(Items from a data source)
---------------

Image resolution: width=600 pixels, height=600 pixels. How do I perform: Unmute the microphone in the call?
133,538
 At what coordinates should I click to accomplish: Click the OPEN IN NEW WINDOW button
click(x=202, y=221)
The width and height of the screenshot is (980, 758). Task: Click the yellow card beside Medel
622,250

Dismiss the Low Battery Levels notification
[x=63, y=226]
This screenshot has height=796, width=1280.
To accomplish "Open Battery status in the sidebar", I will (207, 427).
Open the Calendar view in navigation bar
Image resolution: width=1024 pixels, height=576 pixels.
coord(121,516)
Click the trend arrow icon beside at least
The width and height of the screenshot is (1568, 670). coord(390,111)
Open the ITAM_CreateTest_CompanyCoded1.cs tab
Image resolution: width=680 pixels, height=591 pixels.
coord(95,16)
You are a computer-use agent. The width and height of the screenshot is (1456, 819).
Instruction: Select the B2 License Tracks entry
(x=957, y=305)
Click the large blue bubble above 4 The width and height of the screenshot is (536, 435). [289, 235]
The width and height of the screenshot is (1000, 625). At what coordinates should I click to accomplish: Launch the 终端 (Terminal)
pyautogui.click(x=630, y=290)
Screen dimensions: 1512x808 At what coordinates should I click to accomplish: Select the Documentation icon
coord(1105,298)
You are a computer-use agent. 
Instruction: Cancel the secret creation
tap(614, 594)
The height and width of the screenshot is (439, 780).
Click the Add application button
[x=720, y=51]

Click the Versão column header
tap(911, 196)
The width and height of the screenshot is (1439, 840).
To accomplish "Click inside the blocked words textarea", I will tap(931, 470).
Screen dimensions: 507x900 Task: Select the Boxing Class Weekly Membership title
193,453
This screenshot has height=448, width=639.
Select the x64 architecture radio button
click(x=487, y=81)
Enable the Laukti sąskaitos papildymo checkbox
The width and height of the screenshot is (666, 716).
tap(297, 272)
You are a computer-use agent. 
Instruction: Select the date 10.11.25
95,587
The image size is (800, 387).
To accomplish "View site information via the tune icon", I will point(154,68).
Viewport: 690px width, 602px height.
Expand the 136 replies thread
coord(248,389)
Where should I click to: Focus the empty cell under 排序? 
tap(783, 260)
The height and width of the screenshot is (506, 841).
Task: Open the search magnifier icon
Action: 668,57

---------------

What the task asks :: Filter on the word "This": copy each matching line from the entries above.

Result of the task ::
This screenshot has height=796, width=1280.
This screenshot has height=448, width=639.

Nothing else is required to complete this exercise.